When RAID arrays go bad
April 5, 2005 7:58 PM   Subscribe

The 2x250Gb RAID1 array on my desktop system (WinXP) started throwing up 'Delayed write failure' errors and forcing mirroring on reboot. I unplugged the HDs and reinstalled Windows, but suspect a hardware failure. What's the best way to run diagnostics while minimising the risk of corrupted data being mirrored across? Plug in each drive separately, detach the array, or re-mirror and hope for the best?
posted by holgate to Computers & Internet (1 answer total)
 
First, back up your system! Break the mirror and back up BOTH disks separately, in full. Then play around with one disk and then other to see which causes Windows XP to start throwing errors. Stress test both disks.
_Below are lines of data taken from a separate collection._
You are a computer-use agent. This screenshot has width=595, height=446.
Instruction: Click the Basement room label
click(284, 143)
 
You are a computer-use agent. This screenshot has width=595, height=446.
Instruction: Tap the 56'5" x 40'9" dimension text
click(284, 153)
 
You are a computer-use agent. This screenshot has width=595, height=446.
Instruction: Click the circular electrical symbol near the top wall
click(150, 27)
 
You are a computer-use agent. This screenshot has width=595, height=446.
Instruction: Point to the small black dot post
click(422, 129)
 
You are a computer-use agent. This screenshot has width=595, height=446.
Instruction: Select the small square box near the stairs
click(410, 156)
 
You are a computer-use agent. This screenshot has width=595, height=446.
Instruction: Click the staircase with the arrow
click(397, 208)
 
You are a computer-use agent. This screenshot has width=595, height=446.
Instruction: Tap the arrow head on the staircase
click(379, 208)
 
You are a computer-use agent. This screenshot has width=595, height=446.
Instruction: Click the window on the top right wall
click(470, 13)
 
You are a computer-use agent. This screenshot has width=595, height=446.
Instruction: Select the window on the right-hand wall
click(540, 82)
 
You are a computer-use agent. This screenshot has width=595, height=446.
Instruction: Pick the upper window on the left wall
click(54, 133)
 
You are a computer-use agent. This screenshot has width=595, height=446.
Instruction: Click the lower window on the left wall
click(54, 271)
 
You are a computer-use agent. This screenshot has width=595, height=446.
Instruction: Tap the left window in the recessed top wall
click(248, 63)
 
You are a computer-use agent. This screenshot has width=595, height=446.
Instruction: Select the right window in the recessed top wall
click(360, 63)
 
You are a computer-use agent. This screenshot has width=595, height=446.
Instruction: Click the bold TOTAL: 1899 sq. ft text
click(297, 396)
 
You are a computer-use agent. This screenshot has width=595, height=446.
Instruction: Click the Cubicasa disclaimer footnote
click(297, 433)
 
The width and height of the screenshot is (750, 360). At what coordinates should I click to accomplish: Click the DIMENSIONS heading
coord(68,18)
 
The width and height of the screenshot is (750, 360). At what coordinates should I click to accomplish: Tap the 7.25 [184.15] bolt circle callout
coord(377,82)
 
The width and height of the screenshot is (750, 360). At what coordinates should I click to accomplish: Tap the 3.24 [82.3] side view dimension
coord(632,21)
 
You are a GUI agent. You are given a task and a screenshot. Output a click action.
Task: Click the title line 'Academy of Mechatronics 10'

As a stopgap, I might suggest switching from write-back to write-thru caching. How this is done varies according to your hardware -- sometimes it's not even an option for desktop-oriented (as opposed to server-oriented) hardware.

With write-back caching, data is written to the cache immediately but to the disk later (either when cache memory needs to be recycled or when some transaction counter / timer expires.) This is the "delayed write" that your system is complaining about. In write-through caching data is written to both cache and disk immediately -- safer but slower.

Did I mention backing up your system? If the data is important enough to warrant mirroring, then you should already have been following a regular backup procedure.